Telles sont les principales observations qu'appellent les protocoles au Traité de l'Atlantique Nord sur l'accession de la République de Hongrie, de la République de Pologne et de la République tchèque, qui sont soumis au Parlement en vertu de l'article 53 de la Constitution.
PROJET DE LOI
Le Premier ministre,
Sur le rapport du ministre des affaires étrangères,
Vu l'article 39 de la Constitution,
Décrète :
Le présent projet de loi autorisant la ratification du protocole au Traité de l'Atlantique Nord sur l'accession de la République tchèque, délibéré en Conseil des ministres après avis du Conseil d'Etat, sera présenté au Sénat par le ministre des affaires étrangères, qui sera chargé d'en exposer les motifs et d'en soutenir la discussion.
Article unique
Est autorisée la ratification du protocole au Traité de l'Atlantique Nord sur l'accession de la République tchèque, signé à Bruxelles le 16 décembre 1997, et dont le texte est annexé à la présente loi.

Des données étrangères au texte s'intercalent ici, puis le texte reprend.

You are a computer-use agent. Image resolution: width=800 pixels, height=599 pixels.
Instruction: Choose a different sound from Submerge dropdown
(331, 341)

Fait à Paris, le 8 avril 1998.
Signé : LIONEL JOSPIN
Par le Premier ministre : Le ministre des affaires étrangères, Signé: HUBERT VÉDRINE
PROTOCOLE
au Traité de l'Atlantique Nord sur l'accession de la République tchèque
Les Parties au Traité de l'Atlantique Nord, signé le 4 avril 1949 à Washington,
Assurées que l'accession de la République tchèque au Traité de l'Atlantique Nord permettra d'augmenter la sécurité de la région de l'Atlantique Nord,
conviennent ce qui suit :
Article 1er
Dès l'entrée en vigueur de ce Protocole, le secrétaire général de l'Organisation du Traité de l'Atlantique Nord enverra, au nom de toutes les Parties, au Gouvernement de la République tchèque une invitation à adhérer au Traité de l'Atlantique Nord. Conformément à l'article 10 du Traité, la République tchèque deviendra Partie à ce Traité à la date du dépôt de son instrument d'accession auprès du Gouvernement des Etats-Unis d'Amérique.
Article 2
Le présent Protocole entrera en vigueur lorsque toutes les Parties au Traité de l'Atlantique Nord auront notifié leur approbation au Gouvernement des Etats-Unis d'Amérique. Le Gouvernement des Etats-Unis d'Amérique informera toutes les Parties au Traité de l'Atlantique Nord de la date de réception de chacune de ces notifications et de la date d'entrée en vigueur du présent Protocole.
Article 3
Le présent Protocole, dont les textes en français et anglais font également foi, sera déposé dans les archives du Gouvernement des Etats-Unis d'Amérique. Des copies certifiées conformes seront transmises par celui-ci aux Gouvernements à toutes les autres Parties au Traité de l'Atlantique Nord.
En foi de quoi, les plénipotentiaires désignés ci-dessous ont signé le présent Protocole.
Signé à Bruxelles le 16 décembre 1997.